Saturday, April 18, 2009

Clearly set out what your organisation defines fraud to mean

There are many definitions of fraud. However, to deter and detect fraud, an organisation needs to clearly define what fraud means to them and maintain a consistent definition across the Fraud Control Policy and any other policy or Code of Conduct where the definition may appear.

Examples of definitions of fraud are as follows.

Butterworths Concise Australian Legal Dictionary defines fraud as:

An intentional dishonest act or omission done with the purpose of deceiving.

Paragraph 9 of ASA 240, the Australian Auditing Standard on The Auditor’s Responsibility to Consider Fraud in an Audit of a Financial Report states:

The term “fraud” refers to an intentional act by one or more individuals among management, those charged with governance, employees, or third parties, involving the use of deception to obtain an unjust or illegal advantage. Although fraud is a broad legal concept, for the purposes of this Auditors Standard, the auditor is concerned with fraud that causes a material misstatement in the financial report. Auditors do not make legal determinations of whether fraud has actually occurred. Fraud involving one or more members of management or those charged with governance is referred to as “management fraud”; fraud involving only employees of the entity is referred to as “employee fraud”. In either case, there may be collusion within the entity or with third parties outside of the entity.

Australia Standard AS8001-2008, Fraud and Corruption Control, defines fraud as:

Dishonest activity causing actual or potential financial loss to any person or entity including theft of moneys or other property by employees or persons external to the entity and where deception is used at the time, immediately before or immediately following the activity. This also includes the deliberate falsification, concealment, destruction or use of falsified documentation used or intended for use for a normal business purpose or the improper use of information or position for personal financial benefit.
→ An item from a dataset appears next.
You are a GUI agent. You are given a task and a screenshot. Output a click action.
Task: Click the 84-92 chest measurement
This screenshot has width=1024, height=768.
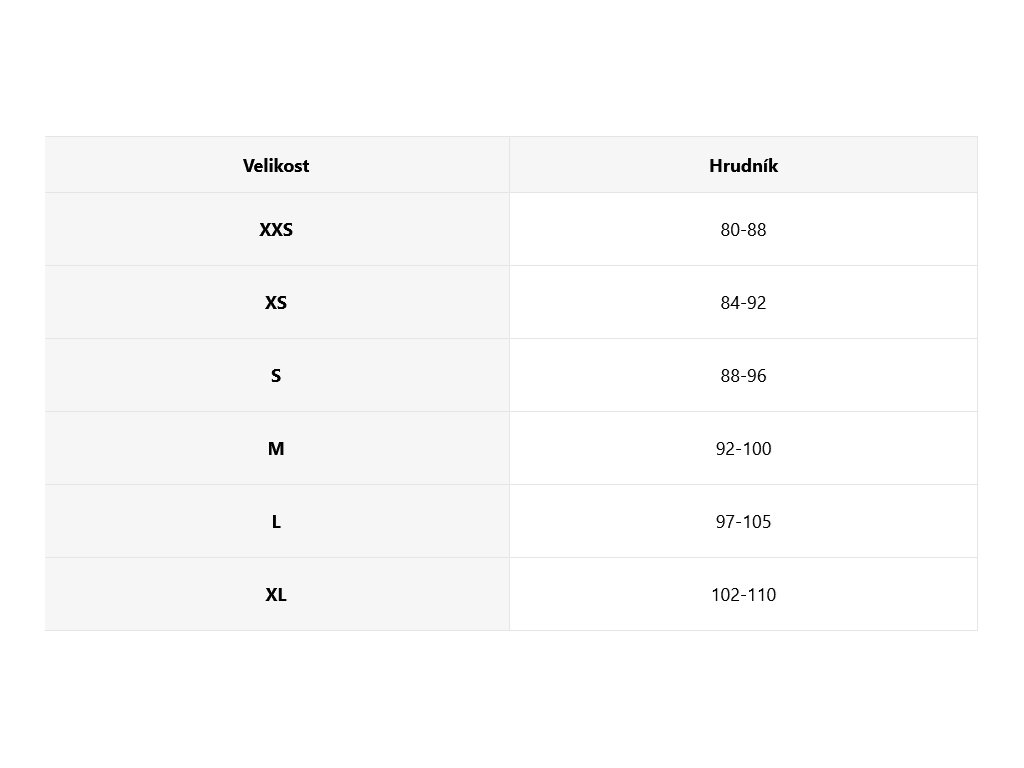click(x=743, y=302)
Section 408C of the Queensland Criminal Code (this is the definition I work with mostly as Queensland is my home state) defines the criminal offense of fraud as follows:

A person who dishonestly
applies to his or her own use or to the use of any person:

  • Property belonging to another; or
  • Property belonging to the person, or which is in the person’s possession, either solely or jointly with another person, subject to a trust, direction or condition or on account of any other person; or
  • Obtains property from any person; or
  • Induces any person to deliver property to any person; or
  • Gains a benefit or advantage, pecuniary or otherwise, for any person; or
  • Causes a detriment, pecuniary or otherwise, to any person; or
  • Induces any person to do any act with the person is lawfully entitled to abstain from doing; or
  • Induces any person to abstain from doing any act which that person is lawfully entitled to do; or
  • Makes off, knowing that payment on the spot is required or expected for any property lawfully supplied or returned or for any service lawfully provided, without having paid and with intent to avoid payment;

commits the crime or fraud.

When selecting a definition of fraud to use in your anti-fraud program, you need to select a definition that best suits the size and type of your organisation. Do not be afraid to use the definition of fraud as it appears in the criminal legislation in your country or state if a criminal charge of “fraud” is clearly defined.